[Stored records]
____
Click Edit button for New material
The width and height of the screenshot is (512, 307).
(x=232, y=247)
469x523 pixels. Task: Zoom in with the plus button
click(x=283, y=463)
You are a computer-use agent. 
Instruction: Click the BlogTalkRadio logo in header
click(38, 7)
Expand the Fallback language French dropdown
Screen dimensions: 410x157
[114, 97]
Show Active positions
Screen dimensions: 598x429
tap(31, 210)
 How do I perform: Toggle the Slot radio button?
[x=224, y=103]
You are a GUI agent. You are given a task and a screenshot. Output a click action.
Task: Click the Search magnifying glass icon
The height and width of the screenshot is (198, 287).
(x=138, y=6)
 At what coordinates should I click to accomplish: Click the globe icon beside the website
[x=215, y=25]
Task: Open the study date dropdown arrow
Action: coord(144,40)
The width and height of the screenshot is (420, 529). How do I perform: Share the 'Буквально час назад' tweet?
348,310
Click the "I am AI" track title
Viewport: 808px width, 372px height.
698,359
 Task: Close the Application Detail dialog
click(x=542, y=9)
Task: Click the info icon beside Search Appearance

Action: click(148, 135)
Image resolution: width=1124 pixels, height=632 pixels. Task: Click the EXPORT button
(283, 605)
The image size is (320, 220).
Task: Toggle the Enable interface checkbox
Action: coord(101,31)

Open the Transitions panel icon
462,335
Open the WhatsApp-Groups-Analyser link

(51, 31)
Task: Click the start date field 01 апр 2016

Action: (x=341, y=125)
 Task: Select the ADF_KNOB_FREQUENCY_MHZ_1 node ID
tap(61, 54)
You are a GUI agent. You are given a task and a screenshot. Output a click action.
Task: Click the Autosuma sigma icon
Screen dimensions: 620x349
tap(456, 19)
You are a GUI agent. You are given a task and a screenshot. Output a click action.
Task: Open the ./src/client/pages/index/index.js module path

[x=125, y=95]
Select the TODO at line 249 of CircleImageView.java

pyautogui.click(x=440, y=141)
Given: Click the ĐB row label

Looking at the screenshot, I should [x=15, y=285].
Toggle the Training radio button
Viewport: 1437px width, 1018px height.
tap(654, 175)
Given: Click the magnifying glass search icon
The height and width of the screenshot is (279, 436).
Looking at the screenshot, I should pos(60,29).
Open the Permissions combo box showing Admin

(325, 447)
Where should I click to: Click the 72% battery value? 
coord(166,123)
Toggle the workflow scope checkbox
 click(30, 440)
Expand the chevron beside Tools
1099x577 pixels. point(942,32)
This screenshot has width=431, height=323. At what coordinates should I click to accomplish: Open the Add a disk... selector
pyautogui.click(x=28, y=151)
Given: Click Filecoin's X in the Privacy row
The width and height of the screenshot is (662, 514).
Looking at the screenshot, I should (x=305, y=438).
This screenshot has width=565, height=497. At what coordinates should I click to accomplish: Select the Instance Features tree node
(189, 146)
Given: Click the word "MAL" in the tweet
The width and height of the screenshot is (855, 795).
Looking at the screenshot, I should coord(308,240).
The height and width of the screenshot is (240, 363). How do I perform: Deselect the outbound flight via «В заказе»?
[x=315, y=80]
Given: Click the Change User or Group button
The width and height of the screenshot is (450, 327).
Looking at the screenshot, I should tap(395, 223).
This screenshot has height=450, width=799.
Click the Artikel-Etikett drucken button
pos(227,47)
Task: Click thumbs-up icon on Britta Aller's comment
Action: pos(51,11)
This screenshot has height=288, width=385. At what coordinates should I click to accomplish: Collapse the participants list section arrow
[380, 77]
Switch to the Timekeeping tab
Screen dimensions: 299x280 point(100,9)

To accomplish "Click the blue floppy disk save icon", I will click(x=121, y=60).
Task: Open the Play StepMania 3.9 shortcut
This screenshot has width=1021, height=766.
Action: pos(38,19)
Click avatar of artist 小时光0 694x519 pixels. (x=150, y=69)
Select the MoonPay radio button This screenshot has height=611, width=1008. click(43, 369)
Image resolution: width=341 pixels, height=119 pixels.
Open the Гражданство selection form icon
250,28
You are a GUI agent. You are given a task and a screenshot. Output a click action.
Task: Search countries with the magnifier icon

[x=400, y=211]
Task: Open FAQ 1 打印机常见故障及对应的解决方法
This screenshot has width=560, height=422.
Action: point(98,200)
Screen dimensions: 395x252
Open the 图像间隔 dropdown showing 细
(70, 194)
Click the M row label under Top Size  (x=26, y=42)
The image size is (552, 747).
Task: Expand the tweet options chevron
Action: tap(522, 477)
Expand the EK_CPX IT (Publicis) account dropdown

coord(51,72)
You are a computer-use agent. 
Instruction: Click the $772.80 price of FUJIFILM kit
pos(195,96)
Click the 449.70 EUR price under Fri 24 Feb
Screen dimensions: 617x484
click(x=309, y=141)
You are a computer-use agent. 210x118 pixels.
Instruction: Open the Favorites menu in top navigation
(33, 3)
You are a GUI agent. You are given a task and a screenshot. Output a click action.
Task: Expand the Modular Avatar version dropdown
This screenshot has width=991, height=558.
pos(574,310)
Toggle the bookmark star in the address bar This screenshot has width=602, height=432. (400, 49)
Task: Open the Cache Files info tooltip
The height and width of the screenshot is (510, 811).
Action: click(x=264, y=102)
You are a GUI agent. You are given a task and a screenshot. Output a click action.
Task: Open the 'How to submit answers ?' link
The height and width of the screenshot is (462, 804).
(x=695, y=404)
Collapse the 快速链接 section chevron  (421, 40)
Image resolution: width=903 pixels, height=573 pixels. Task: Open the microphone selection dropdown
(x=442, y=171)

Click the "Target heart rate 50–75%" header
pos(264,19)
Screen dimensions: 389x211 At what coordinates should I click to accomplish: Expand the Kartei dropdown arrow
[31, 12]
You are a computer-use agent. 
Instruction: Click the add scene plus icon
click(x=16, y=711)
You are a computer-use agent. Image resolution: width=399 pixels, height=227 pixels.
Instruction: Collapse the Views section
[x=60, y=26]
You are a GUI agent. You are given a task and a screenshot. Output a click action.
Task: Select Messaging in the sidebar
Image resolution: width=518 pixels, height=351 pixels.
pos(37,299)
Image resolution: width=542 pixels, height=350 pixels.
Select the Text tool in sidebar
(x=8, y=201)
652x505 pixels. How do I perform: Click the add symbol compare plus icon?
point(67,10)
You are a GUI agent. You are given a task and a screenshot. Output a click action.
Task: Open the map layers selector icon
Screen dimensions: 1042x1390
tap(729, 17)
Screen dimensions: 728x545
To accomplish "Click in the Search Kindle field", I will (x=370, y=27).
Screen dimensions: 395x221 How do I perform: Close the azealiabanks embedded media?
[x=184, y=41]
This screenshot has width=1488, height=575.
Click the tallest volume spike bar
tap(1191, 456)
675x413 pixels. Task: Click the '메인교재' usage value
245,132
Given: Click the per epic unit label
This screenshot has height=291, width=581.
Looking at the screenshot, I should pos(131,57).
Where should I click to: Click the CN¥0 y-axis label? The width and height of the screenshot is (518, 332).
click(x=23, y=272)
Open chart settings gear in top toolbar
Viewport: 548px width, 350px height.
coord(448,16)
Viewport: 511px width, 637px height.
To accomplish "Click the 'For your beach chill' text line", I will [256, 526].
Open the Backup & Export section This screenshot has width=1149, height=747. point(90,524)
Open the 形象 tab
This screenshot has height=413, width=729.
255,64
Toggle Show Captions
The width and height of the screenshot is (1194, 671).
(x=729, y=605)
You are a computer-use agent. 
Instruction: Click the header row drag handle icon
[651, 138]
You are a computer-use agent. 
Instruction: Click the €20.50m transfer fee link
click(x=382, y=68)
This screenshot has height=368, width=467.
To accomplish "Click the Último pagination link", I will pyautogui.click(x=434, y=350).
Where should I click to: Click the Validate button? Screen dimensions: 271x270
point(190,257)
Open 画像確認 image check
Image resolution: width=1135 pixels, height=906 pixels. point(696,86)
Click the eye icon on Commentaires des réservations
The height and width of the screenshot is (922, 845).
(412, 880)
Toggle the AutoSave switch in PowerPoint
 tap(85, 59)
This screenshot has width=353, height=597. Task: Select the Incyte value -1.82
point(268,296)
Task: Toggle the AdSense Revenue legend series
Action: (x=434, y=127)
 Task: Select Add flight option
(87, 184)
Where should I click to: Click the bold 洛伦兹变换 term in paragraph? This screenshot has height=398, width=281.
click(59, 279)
____
[WHAT TO WORK ON]:
Show me every line in the data above that includes "magnifying".

[FINISHED EXERCISE]:
Task: Click the Search magnifying glass icon
Given: Click the magnifying glass search icon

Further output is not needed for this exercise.